The Chinese Communist Party’s elite cadres just concluded a series of meetings in Beijing from Jan. 21 to 24.
But the timing of one particular session was curious.
Every winter in Beijing, a discussion seminar is held for provincial-level officials from around the country.
Around the same time, regional governments also hold local versions of the Two Sessions, or “Lianghui,” which are meetings of delegates in the National People’s Congress, the Party’s rubber-stamp legislature, and the Chinese People’s Political Consultative Conference, which is an advisory body to the Party.
The central authorities typically ensure the national meeting doesn’t coincide with the regional Lianghui.
But this year, for the first time, Beijing gave priority to the national meeting and asked local authorities to reschedule the Lianghui.
State-run media Xiake Island, an online website affiliated with People’s Daily, noted that the timing meant that the national meeting—which was themed around “preventing and resolving major risks” this year—was extremely urgent.
Political Crisis
Hua Po, a Beijing-based political observer, said the Chinese communist regime is worried about the possibility of a “color revolution,” a term that refers to popular uprisings in former Soviet states, such as Ukraine, that swept away long-established authoritarian rule.
In an interview with the Chinese-language Epoch Times, Hua noted that on Jan. 17, the Minister of Public Security, Zhao Kezhi, spoke at a national conference for the country’s police force, saying that the current priority is “to prevent a color revolution. Presently, the unstable situation has already triggered a chain reaction.”
According to Hua, a number of violent crimes that have dominated headlines this past year have spooked citizens, as well as police. “The whole country, from top to bottom, is very nervous,” he said.
Within a Party that is primarily concerned about its stability and continuity, squashing public protests are a constant political priority.
Recently, the Chinese regime issued new regulations on “political and legal work,” hinting at the Party’s fear of public unrest. The document, announced by state-run media Xinhua on Jan. 18, emphasized the “absolute leadership” of the Party on political and legal affairs, and required that “political and legal committees” be installed at grassroots levels such as townships, villages, and neighborhoods in order to ensure “political security.”
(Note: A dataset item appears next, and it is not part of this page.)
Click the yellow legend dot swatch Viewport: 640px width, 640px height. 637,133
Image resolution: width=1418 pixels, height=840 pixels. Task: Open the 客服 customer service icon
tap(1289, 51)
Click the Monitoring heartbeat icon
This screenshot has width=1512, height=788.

Hua explained that these new regulations are meant to strengthen the Party’s control.
The Party’s vigorous push for such policies are also an indication that “the regime is very unstable now, so the CCP must integrate various resources to strengthen its control at the most basic level of society,” Hua said.
Economic Crisis
Chinese leader Xi Jinping spoke of the major risks currently facing the Party while at one of the national meetings in Beijing.
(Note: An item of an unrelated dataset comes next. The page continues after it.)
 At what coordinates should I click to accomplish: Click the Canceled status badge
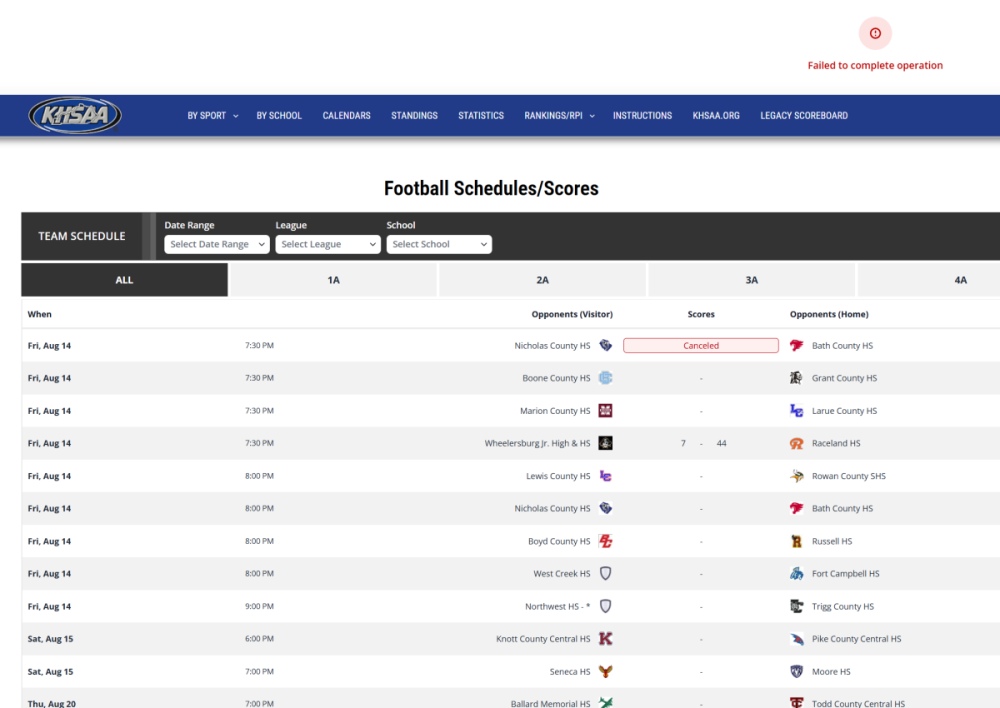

On Jan. 21, during a meeting for all provincial and ministerial officials, as well as military officials, at the Party’s main academy for training cadres, Xi gave a speech that warned of seven risks: “political risk, ideological risk, economic risk, science and technological risk, social risk, external environment risk, and party-building risk.”
Xi’s emphasis on fixing economic problems indicates how bad China’s downturn has gotten.
Xi spoke about “seven must-do’s” to revive the economy, including “a longterm effective mechanism to make sure the real estate market can grow in a stable and healthy manner,” “solve the difficulties in small and medium-sized enterprises getting funding,” and ensuring that the country’s employment rate is healthy.
Hua noted that many of the past year’s public protests focused on people’s economic demands: veterans who appealed to authorities for proper medical compensation, people whose homes were forcibly demolished by local governments, and people who lost their investments in collapsed peer-to-peer lending platforms.
“Xi Jinping has noticed that there are challenges [to the Party] both inside and outside the communist system, at home and abroad.”
The external threat is the ongoing trade dispute with the United States. Tariffs have hurt China’s economy as multinational companies move production out of China to avoid paying the U.S. import duties. Joseph Yu-shek Cheng, a political science professor at the City University of Hong Kong, told The Epoch Times that he believed the CCP organized the national seminar urgently because Xi needed full Party support for how he deals with the trade war.
“If China and the U.S. cannot reach an agreement in trade negotiations, the trade war would be a full-scale, comprehensive war. Xi Jinping certainly wants to obtain full support within the Party,” Cheng said.
“If China has to concede to the U.S., how should it be done? If a full-scale trade war really happens, how should the CCP prepare itself for the heavy blows from the trade war?” Cheng said these are issues Xi will have to sort out.